How to Curtail Memory Loss
Do you live a sedentary lifestyle? Chances are, if you work in an office or are over the age of 65, the answer is a resounding “yes”. The invention of the chair was to “take the load off”, so to speak. In the Civil War and Victorian era, for example, people sat down to warm up next to fire, or rest their legs and backs after a long day of farming. But the introduction of cars and the modern office with typewriters and desks, along with television, led to more sitting and less physical activity. Little did we know if would affect our memory.
In recent years, researchers have conducted several studies that support the hypothesis that leading a sedentary lifestyle results in cognitive decline. We know that those who carry one copy of the APOE e4 gene are 3 times as likely to develop Alzheimer’s Disease. Those who carry two copies of the gene are 8-12 times more likely to develop Alzheimer’s. Jennifer Heisz, an assistant professor in the Department of Kinesiology at McMaster University in Canada, conducted a study of 1,646 older adults who were part of the Canadian Study of Health and Aging. Her research team came to their findings by analyzing the physical activity and dementia development of these 1,646 individuals. The results of the study suggests that the risk of dementia may be just as high for older adults exhibiting sedentary behavior as it is for the APOE e4 carriers.

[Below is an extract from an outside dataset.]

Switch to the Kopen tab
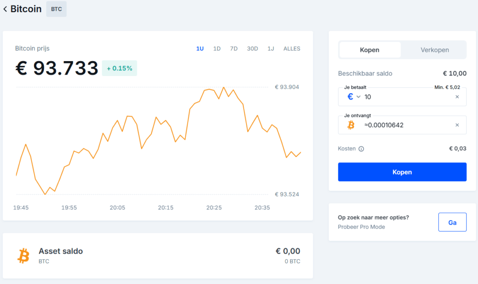Viewport: 478px width, 284px height. 370,50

What Happens When We Sit Too Long
Obviously, sitting too long leads to muscle atrophy, back problems, obesity and a list of other physical ailments. But it also leads to restricted and slowed blood to our brains. Brain cells need the oxygen and nutrients that blood contains. The lack of blood flow to the brain results in a thinning of the medial temporal lobe – integral to the formation of new memories. This thinning can be the forerunner of cognitive decline and dementia in middle-aged and older adults.

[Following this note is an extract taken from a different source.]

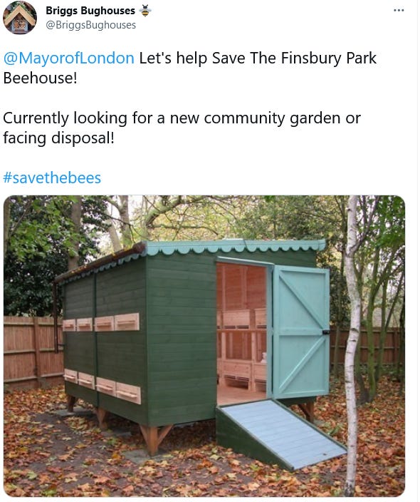Screen dimensions: 420x502
Task: Open the @BriggsBughouses handle link
Action: pyautogui.click(x=91, y=25)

What We Can Do To Curtail Dementia
It’s easy! The researchers recommend that once you settle in behind your desk or in front of your television, set your timer for 30 minutes. Then take a two minute walking break. Two minute walking breaks every 30 minutes had an overall effect of preventing a decline in brain blood flow. Breaks can be short, but must be recurrent. Stroll down the hall. Take the stairs to visit a restroom a floor above or below your own. Complete a few easy laps around your office. So the old fashioned water cooler, with its breaks, was a really good thing!